Caltech Library logo

Cloning

There are times where it is useful to make a copy of a collection, take a random sample of a collection or even split a collection into a training set and test set. Cloning is the general term used in dataset for these types of operations.

Cloning an entire collection

First since dataset is a folder with collections.json, pairtree and frames we can "clone" an the complete collection by simply copying the folder and its contents. This can be done with standard operating system tools (e.g. File managers, command line).

Taking a sample

More frequently I've found I need to take a sample of a collection (e.g. because I am developing a bash or Python script that does some batch processing and testing on the whole collection takes too long). This is where you want to use dataset's clone verb. The basic idea is to get a sample list of keys then use the clone. In the command line version we use the "-sample" option with the keys verb, in Python you need to supply your own function to get a sample list of keys.
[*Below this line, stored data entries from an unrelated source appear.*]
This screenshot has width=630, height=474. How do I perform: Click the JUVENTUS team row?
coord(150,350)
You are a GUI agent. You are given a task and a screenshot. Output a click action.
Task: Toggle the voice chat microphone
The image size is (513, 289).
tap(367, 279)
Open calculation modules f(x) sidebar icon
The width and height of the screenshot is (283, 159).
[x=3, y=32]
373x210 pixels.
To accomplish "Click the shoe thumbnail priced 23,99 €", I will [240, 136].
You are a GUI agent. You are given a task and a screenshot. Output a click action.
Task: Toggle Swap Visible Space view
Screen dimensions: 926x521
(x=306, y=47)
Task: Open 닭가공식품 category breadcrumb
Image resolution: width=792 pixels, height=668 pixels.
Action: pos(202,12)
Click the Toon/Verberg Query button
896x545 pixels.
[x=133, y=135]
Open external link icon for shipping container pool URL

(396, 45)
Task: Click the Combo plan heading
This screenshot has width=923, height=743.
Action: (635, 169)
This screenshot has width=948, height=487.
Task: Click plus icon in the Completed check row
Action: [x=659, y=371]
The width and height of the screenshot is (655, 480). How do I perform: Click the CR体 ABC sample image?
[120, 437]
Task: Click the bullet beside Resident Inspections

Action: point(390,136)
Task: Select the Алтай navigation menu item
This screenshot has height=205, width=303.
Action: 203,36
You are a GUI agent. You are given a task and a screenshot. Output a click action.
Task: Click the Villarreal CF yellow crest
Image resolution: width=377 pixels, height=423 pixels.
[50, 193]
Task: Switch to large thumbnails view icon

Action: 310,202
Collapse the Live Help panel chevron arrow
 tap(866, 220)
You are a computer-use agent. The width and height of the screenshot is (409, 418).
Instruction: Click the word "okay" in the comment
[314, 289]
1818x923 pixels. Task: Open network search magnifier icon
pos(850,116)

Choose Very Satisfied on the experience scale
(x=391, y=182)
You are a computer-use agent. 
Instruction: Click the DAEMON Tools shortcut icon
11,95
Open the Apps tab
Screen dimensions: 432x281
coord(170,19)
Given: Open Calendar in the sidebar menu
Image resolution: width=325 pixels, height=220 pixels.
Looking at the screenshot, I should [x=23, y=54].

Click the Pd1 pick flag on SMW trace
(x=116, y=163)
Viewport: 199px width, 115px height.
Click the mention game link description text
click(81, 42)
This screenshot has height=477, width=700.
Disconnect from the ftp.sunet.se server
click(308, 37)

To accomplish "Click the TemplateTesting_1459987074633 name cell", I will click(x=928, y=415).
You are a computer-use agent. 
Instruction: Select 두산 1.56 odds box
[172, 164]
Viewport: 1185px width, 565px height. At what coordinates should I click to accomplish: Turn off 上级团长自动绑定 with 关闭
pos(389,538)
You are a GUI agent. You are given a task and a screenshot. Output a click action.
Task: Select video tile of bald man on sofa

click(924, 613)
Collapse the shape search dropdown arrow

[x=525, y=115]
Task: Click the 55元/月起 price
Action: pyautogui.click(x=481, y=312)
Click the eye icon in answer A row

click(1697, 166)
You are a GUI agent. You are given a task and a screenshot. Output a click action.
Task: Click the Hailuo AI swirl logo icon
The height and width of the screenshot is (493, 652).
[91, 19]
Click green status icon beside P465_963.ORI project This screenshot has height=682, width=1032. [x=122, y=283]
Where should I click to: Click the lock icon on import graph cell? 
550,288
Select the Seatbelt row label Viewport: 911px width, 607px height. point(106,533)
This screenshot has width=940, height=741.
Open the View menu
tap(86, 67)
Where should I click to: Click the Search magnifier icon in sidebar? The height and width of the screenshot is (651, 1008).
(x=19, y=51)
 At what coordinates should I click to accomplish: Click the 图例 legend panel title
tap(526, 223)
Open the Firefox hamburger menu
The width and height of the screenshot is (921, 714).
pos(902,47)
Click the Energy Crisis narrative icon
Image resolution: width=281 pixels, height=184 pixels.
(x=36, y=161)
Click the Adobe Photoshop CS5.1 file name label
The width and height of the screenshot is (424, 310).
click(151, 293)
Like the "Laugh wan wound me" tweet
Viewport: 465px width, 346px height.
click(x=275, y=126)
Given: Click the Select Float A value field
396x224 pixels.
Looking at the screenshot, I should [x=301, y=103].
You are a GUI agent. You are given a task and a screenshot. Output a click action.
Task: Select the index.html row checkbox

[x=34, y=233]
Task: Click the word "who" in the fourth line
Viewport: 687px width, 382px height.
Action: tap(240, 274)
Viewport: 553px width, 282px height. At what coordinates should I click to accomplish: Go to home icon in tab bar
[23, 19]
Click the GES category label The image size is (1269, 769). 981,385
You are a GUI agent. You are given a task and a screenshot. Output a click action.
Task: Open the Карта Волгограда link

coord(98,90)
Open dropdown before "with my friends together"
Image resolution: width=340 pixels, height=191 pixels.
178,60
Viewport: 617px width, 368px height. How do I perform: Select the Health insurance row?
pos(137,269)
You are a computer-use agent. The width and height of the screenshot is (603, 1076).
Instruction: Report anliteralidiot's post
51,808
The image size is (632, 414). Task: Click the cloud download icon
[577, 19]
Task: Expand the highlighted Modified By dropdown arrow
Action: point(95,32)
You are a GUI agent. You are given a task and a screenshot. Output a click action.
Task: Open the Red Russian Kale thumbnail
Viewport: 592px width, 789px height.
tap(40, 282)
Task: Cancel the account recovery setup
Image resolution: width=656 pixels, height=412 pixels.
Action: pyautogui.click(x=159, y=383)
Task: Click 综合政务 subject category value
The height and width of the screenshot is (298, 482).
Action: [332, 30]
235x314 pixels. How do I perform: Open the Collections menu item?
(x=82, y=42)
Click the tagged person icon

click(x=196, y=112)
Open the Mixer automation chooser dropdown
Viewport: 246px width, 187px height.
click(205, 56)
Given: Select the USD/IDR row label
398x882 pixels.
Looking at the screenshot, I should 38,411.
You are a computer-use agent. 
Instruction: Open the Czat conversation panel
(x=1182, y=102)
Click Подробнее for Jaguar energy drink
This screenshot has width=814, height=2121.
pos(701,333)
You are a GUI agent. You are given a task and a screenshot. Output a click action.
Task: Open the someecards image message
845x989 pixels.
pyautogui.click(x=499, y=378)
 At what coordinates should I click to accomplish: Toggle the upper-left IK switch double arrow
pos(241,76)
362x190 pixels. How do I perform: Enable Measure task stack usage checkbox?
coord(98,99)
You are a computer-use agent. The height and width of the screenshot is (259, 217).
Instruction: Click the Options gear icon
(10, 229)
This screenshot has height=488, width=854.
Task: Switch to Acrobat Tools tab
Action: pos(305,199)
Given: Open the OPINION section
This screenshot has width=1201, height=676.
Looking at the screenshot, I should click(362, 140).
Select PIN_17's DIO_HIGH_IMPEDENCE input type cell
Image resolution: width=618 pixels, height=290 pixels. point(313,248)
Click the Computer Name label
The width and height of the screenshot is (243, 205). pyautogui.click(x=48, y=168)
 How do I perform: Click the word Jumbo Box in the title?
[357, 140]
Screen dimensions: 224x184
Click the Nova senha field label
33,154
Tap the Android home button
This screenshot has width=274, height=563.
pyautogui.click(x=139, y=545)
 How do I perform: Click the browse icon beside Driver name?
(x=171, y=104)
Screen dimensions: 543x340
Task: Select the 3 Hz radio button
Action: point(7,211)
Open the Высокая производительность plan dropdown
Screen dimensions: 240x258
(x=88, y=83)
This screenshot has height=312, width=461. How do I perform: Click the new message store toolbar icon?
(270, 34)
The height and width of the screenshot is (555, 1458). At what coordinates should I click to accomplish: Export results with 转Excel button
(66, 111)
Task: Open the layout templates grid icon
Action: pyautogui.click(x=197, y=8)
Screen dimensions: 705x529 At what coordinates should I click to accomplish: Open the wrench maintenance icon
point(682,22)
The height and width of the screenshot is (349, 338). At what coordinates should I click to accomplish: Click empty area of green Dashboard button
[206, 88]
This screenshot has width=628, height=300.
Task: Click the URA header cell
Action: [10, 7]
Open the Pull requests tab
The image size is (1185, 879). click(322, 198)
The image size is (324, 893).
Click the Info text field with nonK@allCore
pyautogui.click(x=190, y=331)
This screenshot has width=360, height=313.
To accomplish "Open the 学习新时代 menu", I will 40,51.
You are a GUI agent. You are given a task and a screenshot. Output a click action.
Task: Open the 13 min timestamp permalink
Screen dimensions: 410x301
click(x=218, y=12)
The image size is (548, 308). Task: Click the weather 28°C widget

In the following examples the origin collection is friends.ds or new sample collection will be friends-sample.ds

On the command line --

    dataset keys -sample=5 friends.ds > sample.keys
    dataset clone -i sample.keys friends.ds friends-sample.ds

Clone sample

The clone-sample verb is about generating sample collections without having to take the extra step of generating a list of sample keys. As an added benefit clone-sample knows which keys were not selected in the sample so it is convenient for creating "training" and "test" collection if you are applying machine learning techniques.

Let's take a shorten version of generating a sample of size 5 for our friends collection.

    dataset clone-sample -size=5 friends.ds friends-sample.ds

Training and test collections

By adding a second target collection name we can use clone-sample to create both the training and test collection. Here's an example with our friends.ds collection creating training.ds and test.ds.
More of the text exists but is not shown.